Ringraziamo Giovanni Panzeri, figlio dell'autore, per la testimonianza e la gentile concessione delle foto pubblicate in questa mostra.
 

 

 

 

 

 

 

 

 

 

 

 

 

 

 

 

 

 

 

 

 

Mario Panzeri ha scritto alcune delle canzoni più cantate dagli italiani.
Da "Maramao perché sei morto" a "Nessuno mi può giudicare", da "Non ho l'età" a "Come prima", Panzeri è stato capace di far cantare gente di diverse generazioni e attitudini.


"Scriveva continuamente", ricorda il figlio, "ma quando era a casa con noi cercava di non essere il Maestro Panzeri: in famiglia, era un padre, e non l'autore che lavorava con i divi della canzone. Se uno l'avesse incontrato quando si aggirava per casa, avrebbe pensato che la sua passione, più che la musica, fossero la pesca e le orchidee. A casa si vedevano molto raramente dei cantanti o dei discografici.
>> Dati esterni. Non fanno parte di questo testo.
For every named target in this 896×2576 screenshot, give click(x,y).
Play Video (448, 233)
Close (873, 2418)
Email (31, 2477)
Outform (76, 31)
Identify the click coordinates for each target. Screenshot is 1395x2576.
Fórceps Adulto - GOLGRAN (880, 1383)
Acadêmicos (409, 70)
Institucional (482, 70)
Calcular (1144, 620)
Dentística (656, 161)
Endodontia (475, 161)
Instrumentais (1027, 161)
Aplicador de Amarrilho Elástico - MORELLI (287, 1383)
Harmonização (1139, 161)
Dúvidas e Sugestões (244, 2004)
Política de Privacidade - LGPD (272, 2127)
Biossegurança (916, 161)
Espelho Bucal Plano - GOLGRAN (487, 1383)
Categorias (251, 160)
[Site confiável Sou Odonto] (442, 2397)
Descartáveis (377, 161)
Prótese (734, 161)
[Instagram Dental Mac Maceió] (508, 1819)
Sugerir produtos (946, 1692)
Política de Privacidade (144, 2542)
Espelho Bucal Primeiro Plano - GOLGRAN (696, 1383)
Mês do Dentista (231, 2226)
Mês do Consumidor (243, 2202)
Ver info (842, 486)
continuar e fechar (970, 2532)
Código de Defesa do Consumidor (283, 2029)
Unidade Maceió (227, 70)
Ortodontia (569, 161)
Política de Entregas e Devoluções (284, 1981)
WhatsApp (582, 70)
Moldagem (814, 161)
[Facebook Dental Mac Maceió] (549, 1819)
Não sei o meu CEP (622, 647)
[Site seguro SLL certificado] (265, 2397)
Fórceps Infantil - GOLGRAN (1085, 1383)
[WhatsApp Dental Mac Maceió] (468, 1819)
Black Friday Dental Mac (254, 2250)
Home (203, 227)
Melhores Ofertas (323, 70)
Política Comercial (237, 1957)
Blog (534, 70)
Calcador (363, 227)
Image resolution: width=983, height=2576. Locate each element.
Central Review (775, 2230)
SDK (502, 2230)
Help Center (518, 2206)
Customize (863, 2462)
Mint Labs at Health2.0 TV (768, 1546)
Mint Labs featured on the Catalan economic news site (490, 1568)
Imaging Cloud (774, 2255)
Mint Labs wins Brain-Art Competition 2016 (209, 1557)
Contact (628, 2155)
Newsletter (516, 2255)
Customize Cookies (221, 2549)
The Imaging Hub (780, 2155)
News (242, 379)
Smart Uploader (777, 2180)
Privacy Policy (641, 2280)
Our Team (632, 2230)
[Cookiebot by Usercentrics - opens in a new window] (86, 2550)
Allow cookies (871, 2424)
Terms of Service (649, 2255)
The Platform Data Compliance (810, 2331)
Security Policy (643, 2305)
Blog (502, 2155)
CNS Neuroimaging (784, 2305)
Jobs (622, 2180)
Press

Non gli piaceva che l'ambiente musicale invadesse casa nostra. Ogni tanto venivano a casa quelli che erano più amici che collaboratori: Pace, Pilat, Gene Colonnello.
Ecco, Pace rispetto a mio padre aveva davvero l'aspetto dell'artista. Lui scriveva e canticchiava: i suoi genitori, pugliesi, lo portarono a casa nostra per raccomandarlo a mio padre. Che invece non amava fare orari strani, viaggiare, vestirsi in modo eccentrico…

Avendolo conosciuto, è strano che abbia corso certi rischi negli anni del fascismo, con canzoni che non potevano non suscitare qualche nervosismo: "Pippo non lo sa", "Maramao perché sei morto", e soprattutto "Il tamburo della Banda d'Affori". Era sicuramente antifascista, ma ha sempre spergiurato che era solo un caso se quei pezzi sembravano irridere il regime...

Quando Tenco morì, nelle poche righe che lasciò prima di suicidarsi, citò 'Io, tu e le rose', che mio padre aveva composto con Pace e Brinniti. Ricordo che il suo commento fu: "Mi dispiace". Un po' laconico, ma credo che esprimesse il suo sconcerto: non poteva concepire il suicidio… per lui ogni giorno portava qualcosa di bello. E non capiva come si potesse morire per la musica.

La cosa che gli faceva più piacere era sentir fischiettare le sue canzoni dal garzone del panettiere. Mi diceva: "Vedi? E' contento di fischiare la mia canzone. Gli ho fatto un piacere, a scriverla". Quando cominciarono a cambiare le cose nella musica leggera, lui non si sentì a disagio: "Deciderà il pubblico", diceva. L'unica cosa che gli dava fastidio era quando sentiva criticare i cantanti che lui considerava bravi. "Un cantante deve essere prima di tutto intonato. Non capisco cosa hanno da criticare Orietta Berti come personaggio: non sentono la voce?" Il suo cantante preferito comunque era Natalino Otto. Gli ho sentito spesso dire: "Se fosse nato negli Stati Uniti, sarebbe più grande di Frank Sinatra" - e per lui era quasi una bestemmia, non gli si poteva toccare Sinatra.

L'unica canzone che probabilmente si rammaricava di non aver scritto lui era "E se domani". Fu l'unico pezzo per cui lo sentii sbilanciarsi: "Porca miseria, questa qui mi piace proprio".